YOUR TASK
Please reproduce every line of the rows below word for word, leaving out the pictures.
##### PROVIDED RECORDS #####
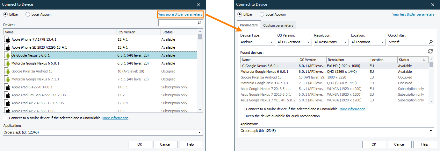This screenshot has height=151, width=440.
Task: Click the View more BitBar parameters link
Action: 180,14
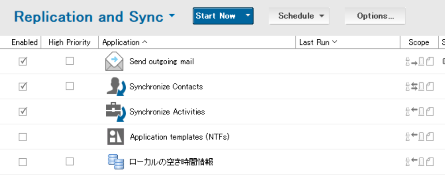
Task: Sort by the Last Run column header
Action: pos(318,42)
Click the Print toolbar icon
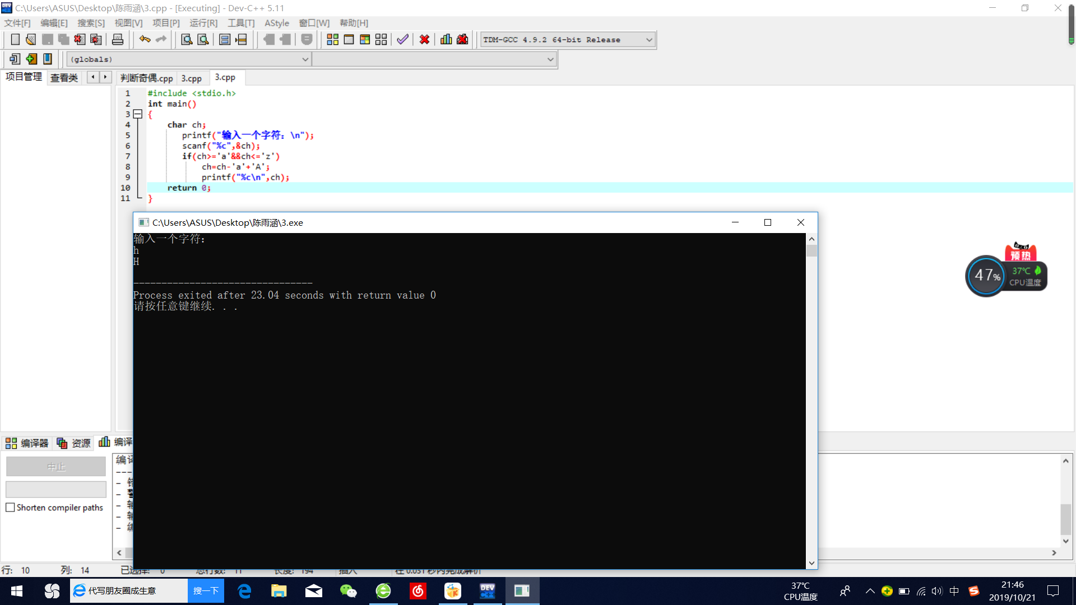 tap(118, 39)
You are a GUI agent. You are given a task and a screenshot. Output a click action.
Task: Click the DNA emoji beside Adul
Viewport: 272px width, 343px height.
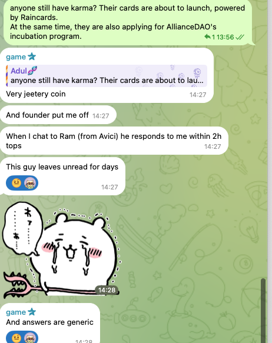[x=32, y=71]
#####
RESPONSE
This screenshot has height=151, width=440.
Task: Click the View more BitBar parameters link
Action: 180,14
Task: Sort by the Last Run column header
Action: pos(318,42)
Click the Print toolbar icon
 tap(118, 39)
You are a GUI agent. You are given a task and a screenshot. Output a click action.
Task: Click the DNA emoji beside Adul
Viewport: 272px width, 343px height.
[x=32, y=71]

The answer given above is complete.